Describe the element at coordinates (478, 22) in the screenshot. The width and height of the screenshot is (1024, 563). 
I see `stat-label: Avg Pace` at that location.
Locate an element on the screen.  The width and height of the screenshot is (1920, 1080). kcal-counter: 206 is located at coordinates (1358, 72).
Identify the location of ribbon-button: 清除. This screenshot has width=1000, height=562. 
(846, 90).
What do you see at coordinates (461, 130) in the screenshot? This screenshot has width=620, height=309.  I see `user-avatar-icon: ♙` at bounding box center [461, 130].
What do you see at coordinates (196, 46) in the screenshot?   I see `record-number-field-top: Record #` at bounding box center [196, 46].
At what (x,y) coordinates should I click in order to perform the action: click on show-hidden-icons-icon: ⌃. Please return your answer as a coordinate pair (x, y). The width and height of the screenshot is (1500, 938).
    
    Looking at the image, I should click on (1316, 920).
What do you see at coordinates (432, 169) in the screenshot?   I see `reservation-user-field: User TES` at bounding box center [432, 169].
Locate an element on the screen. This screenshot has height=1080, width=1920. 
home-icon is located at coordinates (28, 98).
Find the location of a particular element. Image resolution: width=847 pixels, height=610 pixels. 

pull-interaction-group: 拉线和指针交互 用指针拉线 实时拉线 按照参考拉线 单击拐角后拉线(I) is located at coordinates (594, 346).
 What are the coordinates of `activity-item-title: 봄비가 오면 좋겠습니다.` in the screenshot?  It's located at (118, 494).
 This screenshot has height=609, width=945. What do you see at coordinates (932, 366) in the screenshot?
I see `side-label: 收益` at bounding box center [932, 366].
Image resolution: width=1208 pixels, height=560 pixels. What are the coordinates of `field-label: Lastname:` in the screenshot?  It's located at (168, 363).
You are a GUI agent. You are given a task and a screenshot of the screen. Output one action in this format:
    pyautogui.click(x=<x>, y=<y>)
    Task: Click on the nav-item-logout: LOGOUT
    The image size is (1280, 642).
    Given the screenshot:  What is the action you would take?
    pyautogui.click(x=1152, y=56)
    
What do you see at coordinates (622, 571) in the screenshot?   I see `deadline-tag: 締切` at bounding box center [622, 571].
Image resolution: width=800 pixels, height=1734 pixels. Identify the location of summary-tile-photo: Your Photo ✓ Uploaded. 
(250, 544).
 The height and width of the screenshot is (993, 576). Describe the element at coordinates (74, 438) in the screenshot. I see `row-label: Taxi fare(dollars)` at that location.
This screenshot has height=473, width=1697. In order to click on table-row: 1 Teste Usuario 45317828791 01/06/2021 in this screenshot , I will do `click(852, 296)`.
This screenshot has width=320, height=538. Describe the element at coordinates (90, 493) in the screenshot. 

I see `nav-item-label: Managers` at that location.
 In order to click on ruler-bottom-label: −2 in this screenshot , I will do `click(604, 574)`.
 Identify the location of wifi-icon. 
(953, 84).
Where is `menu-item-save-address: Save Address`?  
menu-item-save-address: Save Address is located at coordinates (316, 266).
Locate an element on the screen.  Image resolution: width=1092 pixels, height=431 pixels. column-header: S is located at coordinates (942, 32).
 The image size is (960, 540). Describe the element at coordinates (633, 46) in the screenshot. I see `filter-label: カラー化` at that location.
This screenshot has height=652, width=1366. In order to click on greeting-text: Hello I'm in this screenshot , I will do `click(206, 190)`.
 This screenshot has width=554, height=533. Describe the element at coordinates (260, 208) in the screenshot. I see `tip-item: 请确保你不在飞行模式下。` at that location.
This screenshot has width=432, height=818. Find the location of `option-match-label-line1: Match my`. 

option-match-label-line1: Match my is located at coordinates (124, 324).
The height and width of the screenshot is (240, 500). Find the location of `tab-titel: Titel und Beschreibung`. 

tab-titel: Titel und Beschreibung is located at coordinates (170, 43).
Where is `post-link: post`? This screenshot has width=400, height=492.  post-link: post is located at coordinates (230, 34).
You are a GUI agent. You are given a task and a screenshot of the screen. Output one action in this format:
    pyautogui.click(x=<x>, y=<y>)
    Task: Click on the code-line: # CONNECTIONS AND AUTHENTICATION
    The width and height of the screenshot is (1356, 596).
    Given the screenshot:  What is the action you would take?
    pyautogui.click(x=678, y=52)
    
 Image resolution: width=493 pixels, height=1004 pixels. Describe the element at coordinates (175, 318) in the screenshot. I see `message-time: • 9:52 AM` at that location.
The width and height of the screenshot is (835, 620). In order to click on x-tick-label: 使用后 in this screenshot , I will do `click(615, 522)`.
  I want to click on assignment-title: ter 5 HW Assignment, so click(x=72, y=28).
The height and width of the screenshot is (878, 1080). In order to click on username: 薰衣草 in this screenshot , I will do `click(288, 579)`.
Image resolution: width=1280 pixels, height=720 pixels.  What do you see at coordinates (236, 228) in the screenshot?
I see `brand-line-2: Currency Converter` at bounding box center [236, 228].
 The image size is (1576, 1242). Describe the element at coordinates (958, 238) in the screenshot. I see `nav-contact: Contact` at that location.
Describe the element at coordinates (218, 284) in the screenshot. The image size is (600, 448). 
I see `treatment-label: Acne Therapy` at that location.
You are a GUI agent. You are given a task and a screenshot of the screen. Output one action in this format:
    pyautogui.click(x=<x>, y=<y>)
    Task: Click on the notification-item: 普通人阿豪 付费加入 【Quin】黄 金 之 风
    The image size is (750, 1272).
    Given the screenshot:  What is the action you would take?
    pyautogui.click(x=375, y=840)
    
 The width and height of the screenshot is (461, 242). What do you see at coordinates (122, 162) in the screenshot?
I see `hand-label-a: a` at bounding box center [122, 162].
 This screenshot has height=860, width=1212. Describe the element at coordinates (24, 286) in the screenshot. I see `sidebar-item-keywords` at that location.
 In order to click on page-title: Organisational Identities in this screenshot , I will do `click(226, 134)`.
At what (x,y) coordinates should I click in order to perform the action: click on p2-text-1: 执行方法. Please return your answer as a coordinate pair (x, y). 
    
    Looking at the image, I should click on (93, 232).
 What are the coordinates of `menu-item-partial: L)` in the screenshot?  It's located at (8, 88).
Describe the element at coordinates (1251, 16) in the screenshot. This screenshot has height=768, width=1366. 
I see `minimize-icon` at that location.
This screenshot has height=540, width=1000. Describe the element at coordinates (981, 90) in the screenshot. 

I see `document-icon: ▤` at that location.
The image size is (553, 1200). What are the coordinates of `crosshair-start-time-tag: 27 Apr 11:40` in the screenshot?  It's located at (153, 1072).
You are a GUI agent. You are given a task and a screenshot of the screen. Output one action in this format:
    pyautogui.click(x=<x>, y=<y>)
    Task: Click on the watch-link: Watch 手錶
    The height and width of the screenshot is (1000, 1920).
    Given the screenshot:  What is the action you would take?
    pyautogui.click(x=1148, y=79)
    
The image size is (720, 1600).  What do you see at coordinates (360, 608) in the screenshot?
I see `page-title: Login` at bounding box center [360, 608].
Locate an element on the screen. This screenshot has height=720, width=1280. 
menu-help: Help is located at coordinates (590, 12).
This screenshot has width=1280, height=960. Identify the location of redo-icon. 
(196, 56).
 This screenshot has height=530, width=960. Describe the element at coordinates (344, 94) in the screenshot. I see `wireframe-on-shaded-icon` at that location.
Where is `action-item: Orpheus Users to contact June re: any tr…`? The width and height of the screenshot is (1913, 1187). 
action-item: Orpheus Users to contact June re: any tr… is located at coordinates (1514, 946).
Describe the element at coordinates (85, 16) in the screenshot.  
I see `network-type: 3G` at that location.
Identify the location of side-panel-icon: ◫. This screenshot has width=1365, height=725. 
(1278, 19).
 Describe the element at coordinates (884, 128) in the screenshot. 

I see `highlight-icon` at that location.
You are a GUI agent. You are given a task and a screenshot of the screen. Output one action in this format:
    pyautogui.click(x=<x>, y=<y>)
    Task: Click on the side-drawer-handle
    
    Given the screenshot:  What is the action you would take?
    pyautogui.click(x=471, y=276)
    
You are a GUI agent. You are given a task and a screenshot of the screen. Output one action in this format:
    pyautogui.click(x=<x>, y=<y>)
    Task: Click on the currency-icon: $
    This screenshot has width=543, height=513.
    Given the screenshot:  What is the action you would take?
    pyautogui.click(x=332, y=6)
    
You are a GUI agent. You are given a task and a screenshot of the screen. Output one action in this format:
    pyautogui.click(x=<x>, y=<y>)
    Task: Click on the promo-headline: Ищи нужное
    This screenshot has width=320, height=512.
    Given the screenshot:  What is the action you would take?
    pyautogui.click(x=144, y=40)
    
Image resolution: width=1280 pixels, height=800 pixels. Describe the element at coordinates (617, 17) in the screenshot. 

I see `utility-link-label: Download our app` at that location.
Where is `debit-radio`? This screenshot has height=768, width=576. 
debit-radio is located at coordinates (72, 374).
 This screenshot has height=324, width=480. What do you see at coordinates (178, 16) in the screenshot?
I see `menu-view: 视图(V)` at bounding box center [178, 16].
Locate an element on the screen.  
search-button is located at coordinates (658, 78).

* _YOUR OBJECTIVE_
Copy out, word for word, the entries from the line with "coordinates (1358, 72)." to the line with "What do you see at coordinates (196, 46)".

* _WRITTEN SOLUTION_
Locate an element on the screen.  The width and height of the screenshot is (1920, 1080). kcal-counter: 206 is located at coordinates (1358, 72).
Identify the location of ribbon-button: 清除. This screenshot has width=1000, height=562. 
(846, 90).
What do you see at coordinates (461, 130) in the screenshot? This screenshot has width=620, height=309.  I see `user-avatar-icon: ♙` at bounding box center [461, 130].
What do you see at coordinates (196, 46) in the screenshot?   I see `record-number-field-top: Record #` at bounding box center [196, 46].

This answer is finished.